Tunis is quietly building a case for itself as a cyclist-friendly city. The municipality logged more than 4,200 registered cyclists using designated green corridors in the greater Tunis area during the first half of 2026 — a 17 percent jump on the same period last year, according to figures from the Direction Générale du Transport Terrestre. For families with young children, or anyone who has never owned a helmet and is unsure where to start, the city's expanding network of low-traffic routes offers a genuine entry point.
The timing matters. July heat in Tunis peaks around 34°C, but early mornings — before 8 a.m. — along the coastal road between La Goulette and La Marsa turn that problem into an asset. The breeze off the Gulf of Tunis keeps temperatures manageable, and the 12-kilometre stretch of the TGM railway corridor path runs parallel to the train line with minimal vehicle crossings. Families regularly ride the full out-and-back on weekend mornings, stopping at the small coffee stands near Sidi Bou Saïd station around the halfway mark.
Where to ride without worrying about traffic
Belvedere Park in central Tunis remains the single most accessible starting point for beginners. The internal loop road — approximately 2.3 kilometres around the park's perimeter — is closed to private vehicles on Friday and Saturday mornings between 7 a.m. and 10 a.m. as part of the commune's Espace Actif programme, which has run continuously since March 2024. Cyclists share the tarmac with joggers and rollerbladers, and the gradient is essentially flat throughout, making it genuinely manageable for children as young as five riding with training wheels.

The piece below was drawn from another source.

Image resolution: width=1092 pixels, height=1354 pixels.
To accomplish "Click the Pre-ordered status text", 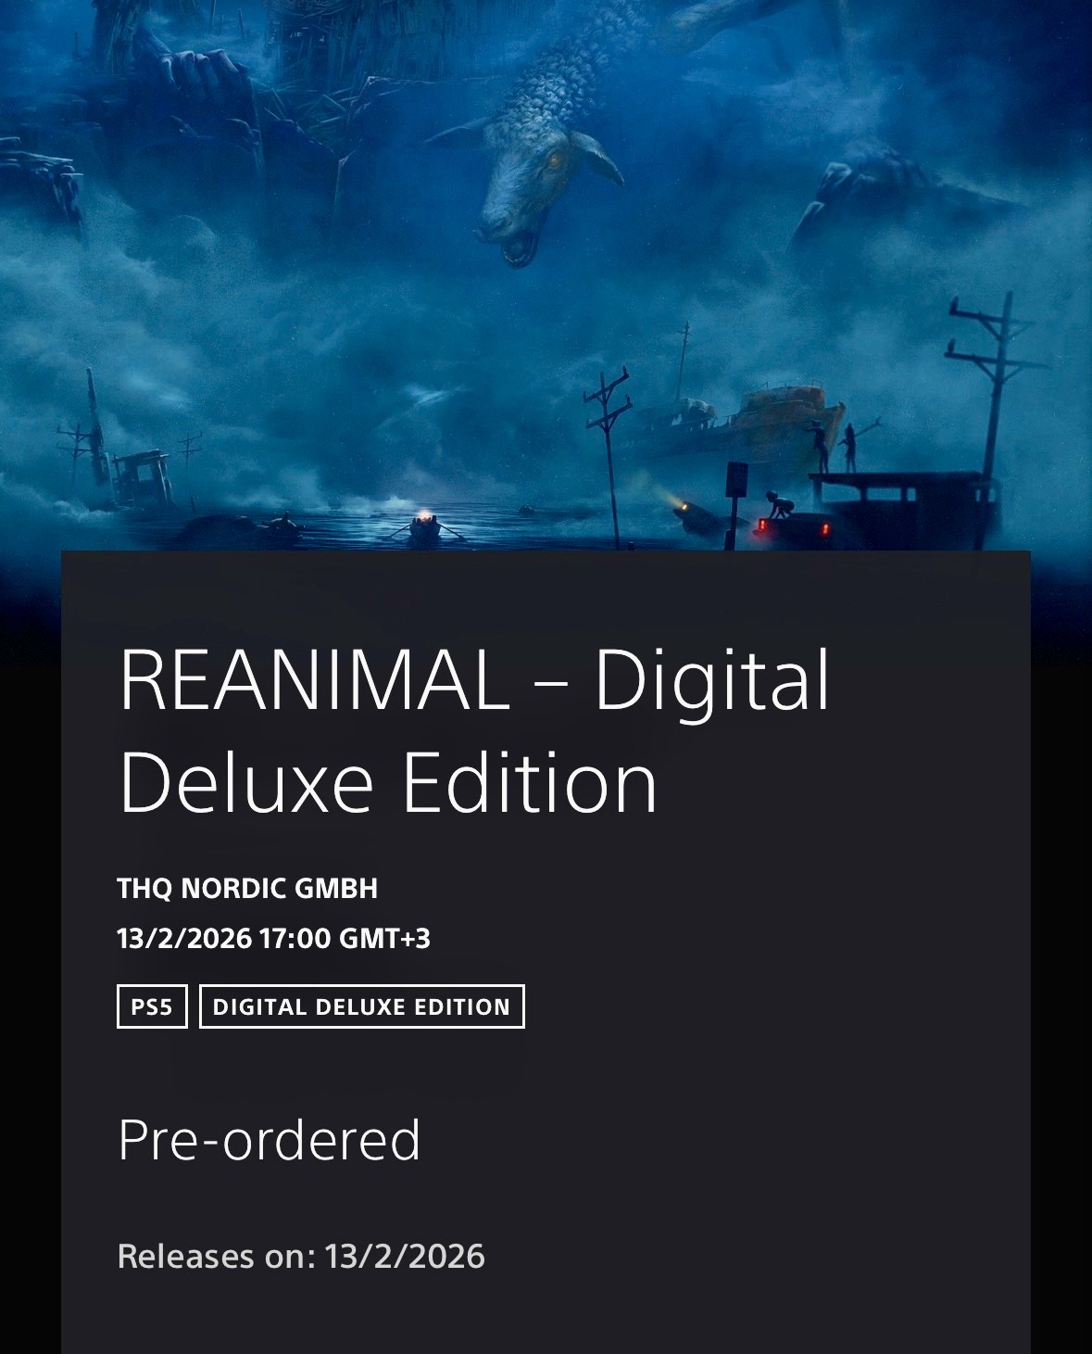I will tap(270, 1140).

Further north, the Route de la Corniche between the suburb of Gammarth and the Résidence Les Pins offers a slightly more ambitious option — around 8 kilometres of broad coastal road with a painted cycle lane that was resurfaced in late 2025. Traffic is lighter here than in the city centre, and the lane is wide enough for two side-by-side riders. Vélo Club de Tunis, founded in 1921 and one of the country's oldest cycling organisations, runs free guided group rides for beginners from the Gammarth waterfront parking area every Saturday at 7:30 a.m. from June through September. No pre-registration is required.
Rental infrastructure is still catching up with demand. A 24-hour bike hire from one of the three Medina Bike stations — located near Bab El Bhar, Avenue Habib Bourguiba and Place de l'Indépendance — costs 15 Tunisian dinars for a standard city bike, or 22 dinars for an electric-assist model. Helmets are included. The stations opened as a pilot scheme in October 2025 under a partnership between the Tunis municipality and the Italian NGO Sviluppo in Movimento, and a fourth station near the Parc du Lac is expected by September 2026.
What beginners should know before setting out
Route choice matters more than fitness level. The stretch along Avenue de la République near downtown Tunis looks appealing on a map but mixes cyclists with heavy bus traffic — experienced local riders skip it entirely. The TGM corridor path and Belvedere loop are the two routes recommended without reservation for anyone new to urban cycling here.
Cyclists planning longer rides toward Carthage should note that the roadway narrows significantly past the Byrsa Hill archaeological site, and there is no dedicated lane. The Carthage section works well in the early morning before tourist coaches arrive, typically before 9 a.m.
Water, sunscreen and a front light are non-negotiable in July. The nearest pharmacy to the Belvedere Park entrance — Pharmacie El Menzah on Avenue Taieb Mehiri — stocks cycling-specific sunscreen and electrolyte sachets. For anyone wanting structured guidance before heading out solo, Vélo Club de Tunis maintains a WhatsApp group with route updates and meets, contactable through their listing at the Fédération Tunisienne de Cyclisme on Rue 8600 in the Montplaisir district. A local sports physician or physiotherapist can advise on saddle height and posture before your first long ride.